Soldaten der Krisenreaktionskräfte, die z.B. tagelang
Kampfsituationen nachstellten, sähen sich schnell als
Kriegsteilnehmer wie ihre Großväter in der Wehrmacht." (Westf.
Rundschau nach Nachrichtendiensten, 11. Nov. 1997)
Und ein weiterer Bericht sei hier zitiert. In der Sendereihe
"Streitkräfte und Strategien" sprach ein Rainer Götz
über die Friedensmission der IFOR-Truppe in Jugoslawien. Er sprach
zum Thema "Kriegsnähe ist jetzt Realität - Gestellte
Vergewaltigungen und der Lehrplan der Bundeswehr" und führte
aus: "Ein anderes Problem beim Bosnien-Einsatz ist neben der
Auswahl der Teilnehmer die Ausbildung selbst. Die klassische
Situation des Soldaten, sein Leben zu riskieren und das anderer zu
zerstören, war für die Bundeswehr jahrzehntelang nur Theorie
(...). Doch Kriegsnähe ist jetzt Realität, so wie sie in
Hammelburg vorausgesetzt wird, wo schon lange Infanterietaktiken
gelehrt und Einzelkämpfer trainiert werden. Deswegen wurde auch die
Ausbildung für die UN-Einsätze dorthin vergeben. Die Soldaten
werden in der Infanterieschule auf Extremsituationen vorbereitet, in
denen sie Gewalt ausüben oder Gewalt erleiden müssen.

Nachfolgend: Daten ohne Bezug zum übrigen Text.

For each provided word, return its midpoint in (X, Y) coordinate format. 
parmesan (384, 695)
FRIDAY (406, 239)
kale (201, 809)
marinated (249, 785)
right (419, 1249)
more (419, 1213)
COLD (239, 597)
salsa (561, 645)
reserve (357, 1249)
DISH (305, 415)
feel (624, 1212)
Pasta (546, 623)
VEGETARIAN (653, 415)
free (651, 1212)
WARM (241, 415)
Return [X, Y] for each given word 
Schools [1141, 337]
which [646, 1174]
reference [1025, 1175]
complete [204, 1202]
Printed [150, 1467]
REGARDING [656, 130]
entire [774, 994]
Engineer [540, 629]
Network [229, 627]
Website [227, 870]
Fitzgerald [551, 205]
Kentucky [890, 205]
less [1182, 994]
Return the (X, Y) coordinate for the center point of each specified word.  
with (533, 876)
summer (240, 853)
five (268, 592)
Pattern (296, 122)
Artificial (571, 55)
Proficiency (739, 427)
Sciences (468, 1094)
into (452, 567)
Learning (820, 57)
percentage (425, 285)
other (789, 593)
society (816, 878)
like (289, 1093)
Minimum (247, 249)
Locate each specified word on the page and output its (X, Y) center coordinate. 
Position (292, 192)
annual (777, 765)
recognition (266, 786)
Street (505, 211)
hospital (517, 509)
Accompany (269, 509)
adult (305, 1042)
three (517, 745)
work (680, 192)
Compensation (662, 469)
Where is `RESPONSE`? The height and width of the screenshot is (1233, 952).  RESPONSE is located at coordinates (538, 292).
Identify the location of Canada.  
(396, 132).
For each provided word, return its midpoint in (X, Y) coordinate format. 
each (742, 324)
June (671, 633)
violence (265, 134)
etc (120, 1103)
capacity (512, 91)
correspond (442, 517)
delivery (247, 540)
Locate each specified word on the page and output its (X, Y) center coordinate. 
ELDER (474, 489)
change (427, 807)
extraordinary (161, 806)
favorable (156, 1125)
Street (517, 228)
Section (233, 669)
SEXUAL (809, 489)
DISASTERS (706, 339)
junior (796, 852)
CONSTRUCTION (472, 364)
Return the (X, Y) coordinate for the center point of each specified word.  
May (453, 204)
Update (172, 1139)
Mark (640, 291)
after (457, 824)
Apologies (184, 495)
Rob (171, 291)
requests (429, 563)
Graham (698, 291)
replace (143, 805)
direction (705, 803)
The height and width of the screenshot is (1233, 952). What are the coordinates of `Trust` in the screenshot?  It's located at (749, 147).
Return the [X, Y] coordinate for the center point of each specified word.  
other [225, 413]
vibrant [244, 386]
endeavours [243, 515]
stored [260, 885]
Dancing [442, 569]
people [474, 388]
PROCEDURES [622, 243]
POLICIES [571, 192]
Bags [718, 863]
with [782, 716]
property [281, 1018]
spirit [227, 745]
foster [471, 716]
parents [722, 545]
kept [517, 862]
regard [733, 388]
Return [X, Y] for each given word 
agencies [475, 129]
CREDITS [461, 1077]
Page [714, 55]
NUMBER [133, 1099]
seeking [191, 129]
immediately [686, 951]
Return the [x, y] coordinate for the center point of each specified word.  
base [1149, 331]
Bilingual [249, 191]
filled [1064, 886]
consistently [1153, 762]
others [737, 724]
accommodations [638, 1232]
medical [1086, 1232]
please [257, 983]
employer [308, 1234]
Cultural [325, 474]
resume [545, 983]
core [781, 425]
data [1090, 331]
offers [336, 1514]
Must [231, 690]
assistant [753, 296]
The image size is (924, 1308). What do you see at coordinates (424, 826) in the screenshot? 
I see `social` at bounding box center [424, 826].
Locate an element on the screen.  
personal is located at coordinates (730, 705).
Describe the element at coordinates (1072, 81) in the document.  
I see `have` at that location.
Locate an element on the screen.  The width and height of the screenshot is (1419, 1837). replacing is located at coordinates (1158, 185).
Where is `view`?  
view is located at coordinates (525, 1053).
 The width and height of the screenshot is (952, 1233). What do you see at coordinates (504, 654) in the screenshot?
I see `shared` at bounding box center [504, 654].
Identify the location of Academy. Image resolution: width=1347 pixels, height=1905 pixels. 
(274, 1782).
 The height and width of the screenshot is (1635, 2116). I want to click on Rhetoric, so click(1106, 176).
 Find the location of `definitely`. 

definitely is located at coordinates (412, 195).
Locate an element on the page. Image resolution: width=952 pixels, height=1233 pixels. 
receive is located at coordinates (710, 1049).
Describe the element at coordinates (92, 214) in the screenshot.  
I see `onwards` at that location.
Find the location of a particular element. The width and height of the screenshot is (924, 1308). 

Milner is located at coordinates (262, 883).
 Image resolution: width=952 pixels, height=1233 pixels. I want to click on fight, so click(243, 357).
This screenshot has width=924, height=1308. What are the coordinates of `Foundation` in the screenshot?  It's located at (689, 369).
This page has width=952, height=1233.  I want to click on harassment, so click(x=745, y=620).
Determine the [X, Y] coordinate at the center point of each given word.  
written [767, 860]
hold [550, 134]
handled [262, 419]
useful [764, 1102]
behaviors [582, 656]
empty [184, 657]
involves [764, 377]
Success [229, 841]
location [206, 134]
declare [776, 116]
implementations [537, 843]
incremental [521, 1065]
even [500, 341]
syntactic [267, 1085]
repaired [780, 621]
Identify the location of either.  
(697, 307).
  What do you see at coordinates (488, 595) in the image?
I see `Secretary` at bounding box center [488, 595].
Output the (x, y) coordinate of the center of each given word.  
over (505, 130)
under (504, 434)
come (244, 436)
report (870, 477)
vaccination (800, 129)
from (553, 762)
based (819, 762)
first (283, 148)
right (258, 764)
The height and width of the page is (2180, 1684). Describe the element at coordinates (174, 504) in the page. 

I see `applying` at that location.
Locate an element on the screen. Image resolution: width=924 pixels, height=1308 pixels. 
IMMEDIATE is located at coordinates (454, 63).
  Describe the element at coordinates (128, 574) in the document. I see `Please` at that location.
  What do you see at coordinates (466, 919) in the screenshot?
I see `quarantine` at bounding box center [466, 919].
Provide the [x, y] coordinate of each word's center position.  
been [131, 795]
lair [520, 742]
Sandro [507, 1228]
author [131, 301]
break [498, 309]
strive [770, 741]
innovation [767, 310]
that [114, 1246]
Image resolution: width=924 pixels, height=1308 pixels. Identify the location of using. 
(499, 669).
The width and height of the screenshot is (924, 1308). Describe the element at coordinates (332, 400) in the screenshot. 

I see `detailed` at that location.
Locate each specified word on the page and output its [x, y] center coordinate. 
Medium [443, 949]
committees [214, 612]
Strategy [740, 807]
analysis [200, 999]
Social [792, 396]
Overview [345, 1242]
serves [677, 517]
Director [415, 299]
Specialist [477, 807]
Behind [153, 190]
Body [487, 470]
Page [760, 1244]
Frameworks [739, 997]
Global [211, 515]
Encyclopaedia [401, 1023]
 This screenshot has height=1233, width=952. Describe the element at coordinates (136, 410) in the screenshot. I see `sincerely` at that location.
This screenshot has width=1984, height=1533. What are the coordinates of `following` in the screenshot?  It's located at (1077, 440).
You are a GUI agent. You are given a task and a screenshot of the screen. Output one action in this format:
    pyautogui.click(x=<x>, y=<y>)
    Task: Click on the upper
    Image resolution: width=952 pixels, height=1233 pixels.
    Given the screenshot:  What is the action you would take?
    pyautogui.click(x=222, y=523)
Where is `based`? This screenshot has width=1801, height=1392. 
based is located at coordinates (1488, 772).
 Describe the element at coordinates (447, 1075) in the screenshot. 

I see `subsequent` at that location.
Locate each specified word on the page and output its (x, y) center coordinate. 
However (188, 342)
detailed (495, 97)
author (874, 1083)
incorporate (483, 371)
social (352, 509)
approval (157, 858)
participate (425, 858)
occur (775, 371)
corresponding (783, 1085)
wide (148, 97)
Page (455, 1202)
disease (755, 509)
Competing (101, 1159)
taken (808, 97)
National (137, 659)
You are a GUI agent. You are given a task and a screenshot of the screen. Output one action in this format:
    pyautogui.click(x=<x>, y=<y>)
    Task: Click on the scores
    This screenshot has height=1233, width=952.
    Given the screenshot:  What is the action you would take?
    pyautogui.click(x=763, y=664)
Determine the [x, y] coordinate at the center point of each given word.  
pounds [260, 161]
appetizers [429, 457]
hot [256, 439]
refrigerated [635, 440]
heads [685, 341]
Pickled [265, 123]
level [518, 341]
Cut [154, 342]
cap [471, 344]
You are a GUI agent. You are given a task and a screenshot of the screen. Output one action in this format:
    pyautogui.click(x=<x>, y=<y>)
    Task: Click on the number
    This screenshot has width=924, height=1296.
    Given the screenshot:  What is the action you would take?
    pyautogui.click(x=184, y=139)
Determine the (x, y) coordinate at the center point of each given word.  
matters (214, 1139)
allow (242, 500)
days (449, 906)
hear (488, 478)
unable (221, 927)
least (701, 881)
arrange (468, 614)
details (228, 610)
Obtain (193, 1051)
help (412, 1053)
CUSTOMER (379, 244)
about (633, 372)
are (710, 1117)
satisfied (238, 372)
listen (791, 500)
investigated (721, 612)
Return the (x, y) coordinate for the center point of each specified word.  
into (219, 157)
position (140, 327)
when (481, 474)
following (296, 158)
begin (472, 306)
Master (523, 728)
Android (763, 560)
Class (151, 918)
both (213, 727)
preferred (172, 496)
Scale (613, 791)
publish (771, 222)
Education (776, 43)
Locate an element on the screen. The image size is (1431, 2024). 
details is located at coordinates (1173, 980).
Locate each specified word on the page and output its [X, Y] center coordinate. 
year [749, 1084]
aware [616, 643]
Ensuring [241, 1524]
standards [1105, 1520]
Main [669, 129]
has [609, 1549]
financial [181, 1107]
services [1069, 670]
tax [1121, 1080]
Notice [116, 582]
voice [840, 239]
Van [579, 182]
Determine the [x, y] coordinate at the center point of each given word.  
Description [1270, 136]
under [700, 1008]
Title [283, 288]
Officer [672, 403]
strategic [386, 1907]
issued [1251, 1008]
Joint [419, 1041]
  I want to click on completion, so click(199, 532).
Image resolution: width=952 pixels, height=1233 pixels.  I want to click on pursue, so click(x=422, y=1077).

Gefechtsstress lässt sich ohnehin nur unvollständig simulieren.
Ereignisse wie schwere Verwundungen oder, mit Blick auf Bosnien,
eine nachgestellte Vergewaltigung müssen durch psychologische
Gespräche vertieft werden. Und die Soldaten müssen sich freimachen
von dem schönen Motto, das Verteidigungsminister Volker Rühe den
Soldaten für Somalia mit auf den Weg gegeben hatte: Schützen,
retten, helfen. Die Parole ist zwar insofern zutreffend, als die
Vereinten Nationen bei ihren Aktivitäten immer eine humanitäre
Absicht verfolgen. Die soldatischen Tätigkeiten bei einem
Nato-Einsatz für die UNO beschreibt ein solcher Leitsatz jedoch
nicht. Dennoch hält er sich naturgemäß vor allem unter
Wehrpflichtigen." (Rundfunkbericht vom 19. 4. 96 im NDR 4)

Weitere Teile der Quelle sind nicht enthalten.